Saturday, December 23, 2017

The Patent Poetry of Queen Elizabeth I of England

by Steve Reiss (stevenreiss@scienbizippc.com)

The English royal patent prerogative reached its high-point with the end of the Tudor Dynasty (Queen Elizabeth I) and the beginning of the Stuart, when "Parliament wrung the Statute of Monopolies out of King James I"[1], in 1624, just before his death in 1625.

[1] Floyd L Vaughan, The United States Patent System 15 (1986).

Queen Elizabeth I - Believer in Strong Patent Rights? Jury Still Out!
But, ah, Queen Elizabeth I, Queen of England and Ireland from 17 November 1558 until her death on 24 March 1603; and the predecessor of James I.

The Virgin Queen cherished her patent prerogative. Her extensive use of the prerogative to favor select courtiers and petitioners has been written about for centuries.


Elizabeth's disputes with Parliament over her use of the prerogative, unfulfilled promises on the Queen's part to limit their use, and her reported dismissal of Parliament when it tried to limit her use of the prerogative [2] , would set the stage for James' I's concession of the Statute of Monopolies, which most historians peg as the beginning of the modern patent era (the Republic of Venice's patent statute notwithstanding). 

What gets lost in the centuries to many writer's, however, is that Elizabeth's "patent" abuses were primarily concerned with the granting of business and importation monopolies. Her granting of patents in the modern sense of the term, i.e., patents for new inventions, was (and remains) far less controversial.

But, to me, all that is besides the point.

Few, if actually, anyone, including those great Elizabethan-era writers, Shakespeare or Marlowe, or the Victorian-era Dickens (in his "Poor Man's Tale of a Patent") ever spoke as poetically about patents as Good Queen Bess does in just one sentence.

The Queen said that the royal patent prerogative:

was the chiefest flower in her garden and the principal and head pearl in her crown and diadem.[2]
In my opinion, unmatched.

Of course, I had no idea what a diadem was and had to look it up.

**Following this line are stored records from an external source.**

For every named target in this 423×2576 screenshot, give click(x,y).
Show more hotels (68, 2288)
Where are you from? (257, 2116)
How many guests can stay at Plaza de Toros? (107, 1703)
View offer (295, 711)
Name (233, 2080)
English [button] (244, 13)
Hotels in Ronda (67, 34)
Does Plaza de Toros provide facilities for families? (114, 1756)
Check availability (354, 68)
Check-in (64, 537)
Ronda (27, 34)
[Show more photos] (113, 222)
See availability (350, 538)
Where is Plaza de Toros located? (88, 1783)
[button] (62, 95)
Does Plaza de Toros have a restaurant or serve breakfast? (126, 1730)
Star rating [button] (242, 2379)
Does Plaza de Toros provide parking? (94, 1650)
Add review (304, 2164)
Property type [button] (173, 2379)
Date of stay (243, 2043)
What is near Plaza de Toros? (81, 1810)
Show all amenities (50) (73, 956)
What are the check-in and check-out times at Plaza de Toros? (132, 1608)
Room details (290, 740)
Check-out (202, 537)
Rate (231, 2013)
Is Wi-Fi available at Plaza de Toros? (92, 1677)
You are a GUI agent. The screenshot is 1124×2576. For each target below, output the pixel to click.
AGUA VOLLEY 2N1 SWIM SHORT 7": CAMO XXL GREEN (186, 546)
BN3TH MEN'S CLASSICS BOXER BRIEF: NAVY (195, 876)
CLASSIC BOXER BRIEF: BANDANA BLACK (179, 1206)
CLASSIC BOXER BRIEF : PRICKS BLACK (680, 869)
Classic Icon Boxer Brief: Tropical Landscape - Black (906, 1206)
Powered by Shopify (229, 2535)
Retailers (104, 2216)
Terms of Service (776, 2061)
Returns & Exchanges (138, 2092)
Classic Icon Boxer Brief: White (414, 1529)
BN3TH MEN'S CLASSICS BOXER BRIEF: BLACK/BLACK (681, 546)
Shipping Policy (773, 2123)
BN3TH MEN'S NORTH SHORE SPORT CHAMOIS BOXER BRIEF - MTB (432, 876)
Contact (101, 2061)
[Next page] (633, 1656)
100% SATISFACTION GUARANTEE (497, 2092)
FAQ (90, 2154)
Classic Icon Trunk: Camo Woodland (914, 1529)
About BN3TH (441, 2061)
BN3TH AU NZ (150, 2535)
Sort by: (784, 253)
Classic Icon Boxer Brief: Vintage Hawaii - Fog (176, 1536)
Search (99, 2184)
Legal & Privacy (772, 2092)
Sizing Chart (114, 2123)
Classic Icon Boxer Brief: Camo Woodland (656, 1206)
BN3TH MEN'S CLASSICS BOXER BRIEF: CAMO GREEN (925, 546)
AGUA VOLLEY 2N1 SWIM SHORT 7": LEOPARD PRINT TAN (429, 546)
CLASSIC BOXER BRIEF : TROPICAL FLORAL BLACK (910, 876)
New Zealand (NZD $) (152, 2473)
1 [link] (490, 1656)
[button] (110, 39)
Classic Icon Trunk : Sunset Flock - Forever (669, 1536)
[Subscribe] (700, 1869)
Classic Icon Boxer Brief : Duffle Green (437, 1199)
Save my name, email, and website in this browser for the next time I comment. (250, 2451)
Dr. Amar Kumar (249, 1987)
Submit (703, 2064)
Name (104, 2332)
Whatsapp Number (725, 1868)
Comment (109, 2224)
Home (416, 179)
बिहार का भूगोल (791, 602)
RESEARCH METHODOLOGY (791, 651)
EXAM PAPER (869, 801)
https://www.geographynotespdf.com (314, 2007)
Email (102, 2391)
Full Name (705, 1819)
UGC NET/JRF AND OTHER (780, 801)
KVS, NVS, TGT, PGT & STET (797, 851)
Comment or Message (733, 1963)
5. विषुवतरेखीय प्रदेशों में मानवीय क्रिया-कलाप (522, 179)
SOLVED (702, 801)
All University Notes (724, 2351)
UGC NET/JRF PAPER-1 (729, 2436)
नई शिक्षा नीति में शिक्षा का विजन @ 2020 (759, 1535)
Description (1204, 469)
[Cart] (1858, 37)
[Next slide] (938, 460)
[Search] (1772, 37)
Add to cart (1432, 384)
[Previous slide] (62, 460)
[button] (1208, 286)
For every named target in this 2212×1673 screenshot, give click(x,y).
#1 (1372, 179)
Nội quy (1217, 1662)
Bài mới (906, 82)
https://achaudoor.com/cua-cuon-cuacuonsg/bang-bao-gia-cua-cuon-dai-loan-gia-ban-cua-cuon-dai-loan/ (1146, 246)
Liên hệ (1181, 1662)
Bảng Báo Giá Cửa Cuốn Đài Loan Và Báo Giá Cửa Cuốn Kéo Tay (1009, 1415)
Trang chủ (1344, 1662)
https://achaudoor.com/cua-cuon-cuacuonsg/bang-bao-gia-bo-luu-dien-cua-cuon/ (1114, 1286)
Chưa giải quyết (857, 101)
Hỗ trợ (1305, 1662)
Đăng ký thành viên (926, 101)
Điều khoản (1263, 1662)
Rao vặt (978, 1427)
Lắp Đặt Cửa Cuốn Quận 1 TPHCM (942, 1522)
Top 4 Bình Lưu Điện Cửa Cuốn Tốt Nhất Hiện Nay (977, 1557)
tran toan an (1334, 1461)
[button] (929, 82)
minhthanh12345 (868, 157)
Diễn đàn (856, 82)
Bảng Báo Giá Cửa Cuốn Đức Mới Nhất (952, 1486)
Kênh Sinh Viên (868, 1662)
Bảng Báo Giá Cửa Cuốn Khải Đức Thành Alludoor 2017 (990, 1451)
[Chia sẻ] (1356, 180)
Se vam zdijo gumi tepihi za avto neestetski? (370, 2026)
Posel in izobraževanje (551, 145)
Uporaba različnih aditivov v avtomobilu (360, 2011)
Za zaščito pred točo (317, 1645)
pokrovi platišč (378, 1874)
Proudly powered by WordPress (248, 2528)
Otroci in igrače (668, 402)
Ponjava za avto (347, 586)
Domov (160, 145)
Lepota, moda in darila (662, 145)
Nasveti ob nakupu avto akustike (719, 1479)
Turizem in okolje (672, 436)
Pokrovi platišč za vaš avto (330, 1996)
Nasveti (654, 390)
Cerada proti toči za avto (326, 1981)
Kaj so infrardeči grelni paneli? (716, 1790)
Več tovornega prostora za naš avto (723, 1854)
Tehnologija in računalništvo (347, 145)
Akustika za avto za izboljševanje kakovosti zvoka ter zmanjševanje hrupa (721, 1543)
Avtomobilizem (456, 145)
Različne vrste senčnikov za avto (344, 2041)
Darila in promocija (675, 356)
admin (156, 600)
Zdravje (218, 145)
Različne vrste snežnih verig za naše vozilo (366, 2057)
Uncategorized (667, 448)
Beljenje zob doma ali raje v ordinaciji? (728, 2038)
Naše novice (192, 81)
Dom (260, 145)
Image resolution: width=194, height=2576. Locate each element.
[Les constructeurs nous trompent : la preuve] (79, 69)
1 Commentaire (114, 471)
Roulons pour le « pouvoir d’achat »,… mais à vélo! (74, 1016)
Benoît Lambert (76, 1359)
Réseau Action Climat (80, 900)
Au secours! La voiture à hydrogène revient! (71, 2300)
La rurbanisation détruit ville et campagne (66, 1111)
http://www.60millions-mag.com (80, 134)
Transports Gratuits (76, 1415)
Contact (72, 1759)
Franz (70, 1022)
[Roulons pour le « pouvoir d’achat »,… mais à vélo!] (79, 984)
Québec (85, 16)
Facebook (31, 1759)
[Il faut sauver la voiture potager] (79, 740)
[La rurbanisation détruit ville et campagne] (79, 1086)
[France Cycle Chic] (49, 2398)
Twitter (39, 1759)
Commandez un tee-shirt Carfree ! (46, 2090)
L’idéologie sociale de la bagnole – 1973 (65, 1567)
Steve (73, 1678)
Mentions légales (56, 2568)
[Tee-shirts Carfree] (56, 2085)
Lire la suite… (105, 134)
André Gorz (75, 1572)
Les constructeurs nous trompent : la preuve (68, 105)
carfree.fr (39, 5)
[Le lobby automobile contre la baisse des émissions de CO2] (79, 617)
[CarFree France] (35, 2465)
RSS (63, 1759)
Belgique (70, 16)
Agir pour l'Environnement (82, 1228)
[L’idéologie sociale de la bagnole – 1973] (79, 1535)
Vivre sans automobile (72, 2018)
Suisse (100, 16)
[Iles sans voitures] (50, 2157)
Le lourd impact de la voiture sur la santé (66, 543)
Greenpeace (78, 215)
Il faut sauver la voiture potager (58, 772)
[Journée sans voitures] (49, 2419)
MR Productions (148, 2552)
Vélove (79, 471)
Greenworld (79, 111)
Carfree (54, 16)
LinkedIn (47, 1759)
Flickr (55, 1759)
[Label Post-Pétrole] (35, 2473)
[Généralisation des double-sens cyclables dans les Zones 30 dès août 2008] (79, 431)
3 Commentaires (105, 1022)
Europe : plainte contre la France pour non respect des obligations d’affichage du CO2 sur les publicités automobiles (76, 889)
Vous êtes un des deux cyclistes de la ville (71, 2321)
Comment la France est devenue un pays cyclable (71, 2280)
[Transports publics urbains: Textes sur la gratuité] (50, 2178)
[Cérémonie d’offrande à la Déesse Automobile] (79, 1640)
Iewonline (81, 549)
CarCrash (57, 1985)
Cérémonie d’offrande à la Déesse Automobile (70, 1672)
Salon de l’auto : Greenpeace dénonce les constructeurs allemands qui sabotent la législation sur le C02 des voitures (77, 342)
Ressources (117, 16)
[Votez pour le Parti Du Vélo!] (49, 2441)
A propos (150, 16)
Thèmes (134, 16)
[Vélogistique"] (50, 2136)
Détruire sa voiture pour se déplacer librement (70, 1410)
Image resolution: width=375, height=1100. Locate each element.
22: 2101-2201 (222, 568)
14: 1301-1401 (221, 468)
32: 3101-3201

[2] E. Burke Inlow, The Patent Grant at 21 (citation omitted). 




Update:

I cannot believe, but I have found the use of the word "diadem", in another patent context. This time in the patent for the Statue of Liberty (USD11023: 1879).

In the patent, it says: 

What I claim as my invention is the herein-described design of a statue representing Liberty enlightening the world, the same consisting, essentially. of the draped female figure, with one arm upraised, bearing a torch, while the other holds an inscribed tablet. and having upon the head a diadem, substantially as set forth. (emphasis added).